(EXCERPTED TEXT)

Fifty-one eligible patients with Other CNS-ETs, median age 2.61 years (range: 1.36-3.54), were enrolled on HS-4 (ETMR=21, PB = 13, Other CNS-ET NOS=17), and received three cycles (five cycles if < complete response) of Induction (vincristine/cisplatin/cyclophosphamide/etoposide/high-dose methotrexate) followed by randomization to either Consolidation with three tandem HDCT cycles (thiotepa/carboplatin) or single HDCT cycle (thiotepa/carboplatin/etoposide). Diagnosis was confirmed by central pathology review and DNA methylation. Twenty patients were deemed non-evaluable: progression=9, family/physician preference=8 and toxicity=3; all during induction.

(End EXCERPTED TEXT)

## TASK TO COMPLETE
Carry on the HS-4 trial summary past its final sentence. The records below come from a separate source.

(DATA UNDER STUDY)

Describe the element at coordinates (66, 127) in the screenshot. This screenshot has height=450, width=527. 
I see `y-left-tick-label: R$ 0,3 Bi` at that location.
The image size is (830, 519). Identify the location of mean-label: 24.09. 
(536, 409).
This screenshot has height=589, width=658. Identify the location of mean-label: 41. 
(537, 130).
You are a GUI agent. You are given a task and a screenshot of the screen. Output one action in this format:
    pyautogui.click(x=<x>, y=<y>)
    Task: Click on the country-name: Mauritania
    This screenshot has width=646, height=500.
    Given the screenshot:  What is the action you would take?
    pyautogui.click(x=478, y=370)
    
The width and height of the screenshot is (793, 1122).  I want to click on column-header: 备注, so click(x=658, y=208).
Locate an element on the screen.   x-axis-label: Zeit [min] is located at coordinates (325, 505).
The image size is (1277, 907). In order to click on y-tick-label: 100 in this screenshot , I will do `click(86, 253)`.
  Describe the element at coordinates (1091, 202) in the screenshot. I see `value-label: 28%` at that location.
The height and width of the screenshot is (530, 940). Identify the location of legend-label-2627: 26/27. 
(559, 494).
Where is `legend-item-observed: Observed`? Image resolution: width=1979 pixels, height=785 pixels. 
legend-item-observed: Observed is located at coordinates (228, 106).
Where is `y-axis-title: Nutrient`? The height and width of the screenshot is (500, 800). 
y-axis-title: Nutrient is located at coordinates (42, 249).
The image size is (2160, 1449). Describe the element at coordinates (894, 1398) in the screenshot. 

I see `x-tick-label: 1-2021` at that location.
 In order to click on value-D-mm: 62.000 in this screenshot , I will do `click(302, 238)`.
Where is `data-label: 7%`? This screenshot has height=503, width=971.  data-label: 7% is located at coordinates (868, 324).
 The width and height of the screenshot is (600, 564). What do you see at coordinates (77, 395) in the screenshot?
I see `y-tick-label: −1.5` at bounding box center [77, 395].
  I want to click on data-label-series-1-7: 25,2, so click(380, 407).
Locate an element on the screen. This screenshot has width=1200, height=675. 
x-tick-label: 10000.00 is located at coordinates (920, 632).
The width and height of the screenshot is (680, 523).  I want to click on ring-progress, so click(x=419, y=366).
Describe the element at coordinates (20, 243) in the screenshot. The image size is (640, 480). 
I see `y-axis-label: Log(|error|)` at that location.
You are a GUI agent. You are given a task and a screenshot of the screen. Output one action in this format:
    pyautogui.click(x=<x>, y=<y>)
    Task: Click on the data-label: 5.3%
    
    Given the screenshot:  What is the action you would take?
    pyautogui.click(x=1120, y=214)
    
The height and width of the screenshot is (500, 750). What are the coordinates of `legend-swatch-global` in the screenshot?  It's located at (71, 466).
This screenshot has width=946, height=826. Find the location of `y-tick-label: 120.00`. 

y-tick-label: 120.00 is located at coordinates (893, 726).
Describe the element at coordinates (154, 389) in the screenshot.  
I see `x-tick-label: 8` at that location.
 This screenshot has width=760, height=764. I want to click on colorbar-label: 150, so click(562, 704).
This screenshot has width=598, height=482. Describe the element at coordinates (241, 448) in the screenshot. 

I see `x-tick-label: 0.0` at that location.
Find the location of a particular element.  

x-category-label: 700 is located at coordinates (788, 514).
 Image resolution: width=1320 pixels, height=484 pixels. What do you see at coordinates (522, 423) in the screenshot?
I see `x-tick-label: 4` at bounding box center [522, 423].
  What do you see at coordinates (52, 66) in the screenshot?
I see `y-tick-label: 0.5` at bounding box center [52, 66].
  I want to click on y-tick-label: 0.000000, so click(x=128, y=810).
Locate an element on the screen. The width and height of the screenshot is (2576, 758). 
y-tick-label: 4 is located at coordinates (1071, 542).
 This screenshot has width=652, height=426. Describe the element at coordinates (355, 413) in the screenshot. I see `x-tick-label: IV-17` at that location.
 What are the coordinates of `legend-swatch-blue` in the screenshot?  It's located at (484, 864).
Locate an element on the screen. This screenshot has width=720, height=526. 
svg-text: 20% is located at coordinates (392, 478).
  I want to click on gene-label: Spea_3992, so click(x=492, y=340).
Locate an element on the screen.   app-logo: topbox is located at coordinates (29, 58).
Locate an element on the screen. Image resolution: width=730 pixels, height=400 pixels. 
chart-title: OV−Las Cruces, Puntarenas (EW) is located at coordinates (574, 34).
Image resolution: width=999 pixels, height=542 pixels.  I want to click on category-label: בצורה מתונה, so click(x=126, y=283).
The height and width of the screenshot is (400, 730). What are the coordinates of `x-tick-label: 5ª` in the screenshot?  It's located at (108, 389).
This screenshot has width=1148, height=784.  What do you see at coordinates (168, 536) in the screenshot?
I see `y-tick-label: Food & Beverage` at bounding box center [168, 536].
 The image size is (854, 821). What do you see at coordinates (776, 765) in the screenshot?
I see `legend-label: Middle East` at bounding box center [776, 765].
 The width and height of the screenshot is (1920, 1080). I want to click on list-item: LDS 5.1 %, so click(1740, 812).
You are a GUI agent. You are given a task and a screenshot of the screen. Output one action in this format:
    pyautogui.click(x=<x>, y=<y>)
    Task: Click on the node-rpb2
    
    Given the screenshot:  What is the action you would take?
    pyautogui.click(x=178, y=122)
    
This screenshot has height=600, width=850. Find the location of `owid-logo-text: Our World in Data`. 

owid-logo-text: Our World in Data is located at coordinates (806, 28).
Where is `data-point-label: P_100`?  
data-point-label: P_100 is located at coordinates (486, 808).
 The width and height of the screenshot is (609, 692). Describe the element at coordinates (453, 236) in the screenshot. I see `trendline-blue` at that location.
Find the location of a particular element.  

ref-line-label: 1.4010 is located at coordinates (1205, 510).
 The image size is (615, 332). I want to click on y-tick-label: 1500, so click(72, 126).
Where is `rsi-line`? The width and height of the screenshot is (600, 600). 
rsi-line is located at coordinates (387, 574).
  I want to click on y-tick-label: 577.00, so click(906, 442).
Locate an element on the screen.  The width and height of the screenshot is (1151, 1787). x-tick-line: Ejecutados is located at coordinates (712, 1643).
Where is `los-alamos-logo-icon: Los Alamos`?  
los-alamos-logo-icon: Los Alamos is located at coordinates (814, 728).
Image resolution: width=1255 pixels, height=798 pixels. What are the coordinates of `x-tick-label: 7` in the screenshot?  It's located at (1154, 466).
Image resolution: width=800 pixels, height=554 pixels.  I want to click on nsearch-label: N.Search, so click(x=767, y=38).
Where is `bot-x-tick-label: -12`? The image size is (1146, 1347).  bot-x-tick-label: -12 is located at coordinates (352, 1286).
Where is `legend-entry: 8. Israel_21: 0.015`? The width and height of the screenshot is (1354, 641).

(End DATA UNDER STUDY)

## REPLY
Results

For Intent-to-Treat analysis of all 51 patients, the 2-year EFS and OS was 43.9% (95%CI: 31.6-61) and 53.6% (95%CI=41.3-69.5) overall, 39.7% (95%CI=22.4-70.3) and 38.1% (95%CI=22.1-65.7) for ETMR, 46.2% (95%CI=25.7-83.0) and 53.8% (95%CI=32.6-89.1) for PB, and 47.5% (95%CI=27.9-80.9) and 73.9% (95%CI=54.9-99.6) for Other CNS-ET NOS patients. For 31 evaluable patients completing Induction (ETMR=13, PB = 5, Other CNS ET, NOS=13), the 2-year EFS and OS were 60.1% (95%CI: 44.2-81.6) and 76.2% (95%CI=62.2-93.3) overall , 59.2% (95%CI=37.1-94.5) and 61.5% (95%CI=40.0-94.6) for ETMR, 80% (95%CI=51.6-100) and 100% for PB, and 51.9% (95%CI=28.7-93.9) and 82.1% (95%CI=62.1-100) for Other CNS-ET NOS patients. For 17 evaluable patients receiving three tandem HDCT cycles, 2-year EFS was 81.6% (95%CI=64.7-100), compared to 30% (95%CI=12-74.7) for 14 patients receiving single HDCT cycle (p = 0.0099).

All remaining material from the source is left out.